Material to process:
━━━━

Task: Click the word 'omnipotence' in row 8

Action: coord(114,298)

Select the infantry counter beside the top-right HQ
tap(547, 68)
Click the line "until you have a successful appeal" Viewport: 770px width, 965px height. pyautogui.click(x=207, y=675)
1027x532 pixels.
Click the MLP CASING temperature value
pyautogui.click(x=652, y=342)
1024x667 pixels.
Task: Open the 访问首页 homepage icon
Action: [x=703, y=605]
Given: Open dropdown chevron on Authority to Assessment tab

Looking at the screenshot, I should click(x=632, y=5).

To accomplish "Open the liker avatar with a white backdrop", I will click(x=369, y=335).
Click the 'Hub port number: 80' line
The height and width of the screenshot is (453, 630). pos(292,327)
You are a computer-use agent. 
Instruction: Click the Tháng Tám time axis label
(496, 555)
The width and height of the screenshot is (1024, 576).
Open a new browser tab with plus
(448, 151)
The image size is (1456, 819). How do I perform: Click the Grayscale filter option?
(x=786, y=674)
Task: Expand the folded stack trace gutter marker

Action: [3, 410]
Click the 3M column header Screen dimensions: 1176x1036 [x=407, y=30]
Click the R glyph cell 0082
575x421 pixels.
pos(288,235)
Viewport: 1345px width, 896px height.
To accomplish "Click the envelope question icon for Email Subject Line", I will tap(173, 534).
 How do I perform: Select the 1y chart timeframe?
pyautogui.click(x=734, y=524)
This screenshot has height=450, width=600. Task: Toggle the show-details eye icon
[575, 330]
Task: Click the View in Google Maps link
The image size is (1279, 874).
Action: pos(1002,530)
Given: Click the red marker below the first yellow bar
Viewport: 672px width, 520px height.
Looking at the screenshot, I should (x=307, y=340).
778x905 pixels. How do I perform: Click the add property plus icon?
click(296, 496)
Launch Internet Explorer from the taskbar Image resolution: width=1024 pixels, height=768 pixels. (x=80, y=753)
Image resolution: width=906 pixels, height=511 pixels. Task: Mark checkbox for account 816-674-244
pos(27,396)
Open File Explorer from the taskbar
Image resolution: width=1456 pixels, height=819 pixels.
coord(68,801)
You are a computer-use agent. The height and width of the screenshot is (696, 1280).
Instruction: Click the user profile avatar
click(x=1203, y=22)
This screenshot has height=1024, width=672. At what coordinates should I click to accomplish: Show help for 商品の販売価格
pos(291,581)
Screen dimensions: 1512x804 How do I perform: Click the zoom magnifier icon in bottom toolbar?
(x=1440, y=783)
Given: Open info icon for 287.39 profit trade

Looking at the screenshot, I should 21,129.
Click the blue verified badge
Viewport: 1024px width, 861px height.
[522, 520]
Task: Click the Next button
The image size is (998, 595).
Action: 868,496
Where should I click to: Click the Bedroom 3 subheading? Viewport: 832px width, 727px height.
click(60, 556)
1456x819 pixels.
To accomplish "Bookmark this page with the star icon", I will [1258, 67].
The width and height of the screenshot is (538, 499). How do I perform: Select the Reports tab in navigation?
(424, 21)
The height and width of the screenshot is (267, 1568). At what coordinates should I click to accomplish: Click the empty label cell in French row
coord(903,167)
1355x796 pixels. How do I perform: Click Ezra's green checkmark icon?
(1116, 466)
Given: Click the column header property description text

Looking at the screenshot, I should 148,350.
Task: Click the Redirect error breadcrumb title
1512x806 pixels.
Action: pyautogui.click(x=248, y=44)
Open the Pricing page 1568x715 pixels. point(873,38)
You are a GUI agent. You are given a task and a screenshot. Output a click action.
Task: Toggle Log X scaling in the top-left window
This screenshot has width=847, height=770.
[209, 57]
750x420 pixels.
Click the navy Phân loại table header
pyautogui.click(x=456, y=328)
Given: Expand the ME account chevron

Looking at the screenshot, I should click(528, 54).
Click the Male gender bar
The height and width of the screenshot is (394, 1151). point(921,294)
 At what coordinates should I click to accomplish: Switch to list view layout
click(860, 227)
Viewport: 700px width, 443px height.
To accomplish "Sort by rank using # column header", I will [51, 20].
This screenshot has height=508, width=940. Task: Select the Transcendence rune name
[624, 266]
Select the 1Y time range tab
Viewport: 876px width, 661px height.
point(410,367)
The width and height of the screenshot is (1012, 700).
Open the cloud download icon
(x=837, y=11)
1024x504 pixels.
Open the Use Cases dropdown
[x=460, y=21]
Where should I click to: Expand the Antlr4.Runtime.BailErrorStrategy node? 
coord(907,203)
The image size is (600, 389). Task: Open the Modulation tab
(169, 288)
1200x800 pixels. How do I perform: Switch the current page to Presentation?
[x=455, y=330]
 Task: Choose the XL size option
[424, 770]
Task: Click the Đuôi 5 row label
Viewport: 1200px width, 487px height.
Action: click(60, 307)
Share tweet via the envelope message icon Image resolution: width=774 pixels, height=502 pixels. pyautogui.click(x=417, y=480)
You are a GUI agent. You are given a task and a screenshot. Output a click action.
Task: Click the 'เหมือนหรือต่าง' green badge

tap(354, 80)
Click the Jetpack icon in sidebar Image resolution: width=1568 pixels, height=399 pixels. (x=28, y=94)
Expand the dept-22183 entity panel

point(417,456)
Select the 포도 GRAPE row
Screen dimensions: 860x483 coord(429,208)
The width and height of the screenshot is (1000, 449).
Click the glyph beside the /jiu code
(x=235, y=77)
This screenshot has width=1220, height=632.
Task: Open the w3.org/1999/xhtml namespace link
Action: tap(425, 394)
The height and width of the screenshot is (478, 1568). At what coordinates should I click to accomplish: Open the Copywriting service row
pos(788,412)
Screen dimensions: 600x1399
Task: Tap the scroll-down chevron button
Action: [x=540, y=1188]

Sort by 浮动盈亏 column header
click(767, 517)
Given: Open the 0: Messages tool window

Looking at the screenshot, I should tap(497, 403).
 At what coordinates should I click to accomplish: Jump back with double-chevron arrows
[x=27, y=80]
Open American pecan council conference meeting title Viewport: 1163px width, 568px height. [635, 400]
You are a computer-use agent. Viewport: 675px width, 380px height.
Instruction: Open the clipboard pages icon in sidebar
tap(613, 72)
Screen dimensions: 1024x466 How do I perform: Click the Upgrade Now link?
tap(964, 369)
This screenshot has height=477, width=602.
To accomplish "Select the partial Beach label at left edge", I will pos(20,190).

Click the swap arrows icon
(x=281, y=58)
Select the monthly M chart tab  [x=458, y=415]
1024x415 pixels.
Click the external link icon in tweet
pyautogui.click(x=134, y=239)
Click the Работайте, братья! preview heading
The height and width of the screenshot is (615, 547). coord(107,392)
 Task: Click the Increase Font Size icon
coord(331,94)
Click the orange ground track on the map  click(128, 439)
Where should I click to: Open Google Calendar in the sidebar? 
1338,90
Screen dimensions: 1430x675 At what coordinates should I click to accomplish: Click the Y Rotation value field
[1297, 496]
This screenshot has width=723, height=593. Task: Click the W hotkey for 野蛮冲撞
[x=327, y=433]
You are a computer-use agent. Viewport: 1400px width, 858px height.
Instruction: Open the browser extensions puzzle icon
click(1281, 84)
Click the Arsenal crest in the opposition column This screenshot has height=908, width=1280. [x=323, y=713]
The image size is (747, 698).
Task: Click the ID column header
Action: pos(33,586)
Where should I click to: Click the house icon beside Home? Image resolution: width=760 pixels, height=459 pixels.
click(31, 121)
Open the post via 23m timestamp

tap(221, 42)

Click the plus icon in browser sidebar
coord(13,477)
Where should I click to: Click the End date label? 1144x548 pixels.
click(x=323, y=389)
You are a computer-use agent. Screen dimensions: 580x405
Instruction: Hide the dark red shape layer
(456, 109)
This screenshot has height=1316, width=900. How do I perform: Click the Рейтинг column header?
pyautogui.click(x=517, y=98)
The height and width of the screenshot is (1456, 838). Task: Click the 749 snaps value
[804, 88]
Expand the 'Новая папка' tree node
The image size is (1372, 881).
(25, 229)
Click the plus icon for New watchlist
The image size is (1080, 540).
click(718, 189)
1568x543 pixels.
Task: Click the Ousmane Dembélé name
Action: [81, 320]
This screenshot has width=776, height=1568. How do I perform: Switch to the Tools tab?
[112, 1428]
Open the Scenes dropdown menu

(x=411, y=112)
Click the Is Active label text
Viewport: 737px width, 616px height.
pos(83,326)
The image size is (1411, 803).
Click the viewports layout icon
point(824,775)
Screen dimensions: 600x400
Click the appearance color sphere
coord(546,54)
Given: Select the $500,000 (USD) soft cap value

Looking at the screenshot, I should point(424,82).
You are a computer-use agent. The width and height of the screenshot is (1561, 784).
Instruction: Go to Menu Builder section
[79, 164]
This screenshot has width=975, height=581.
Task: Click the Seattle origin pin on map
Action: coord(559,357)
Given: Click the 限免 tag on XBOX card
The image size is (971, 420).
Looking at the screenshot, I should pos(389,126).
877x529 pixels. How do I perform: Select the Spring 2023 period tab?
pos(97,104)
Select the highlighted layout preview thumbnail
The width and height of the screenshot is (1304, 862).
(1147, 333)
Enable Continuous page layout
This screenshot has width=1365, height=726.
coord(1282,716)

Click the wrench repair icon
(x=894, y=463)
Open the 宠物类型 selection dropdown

━━━━

How many lines of the entries include the string "taskbar"? Answer with a number and no other words.

Written answer: 2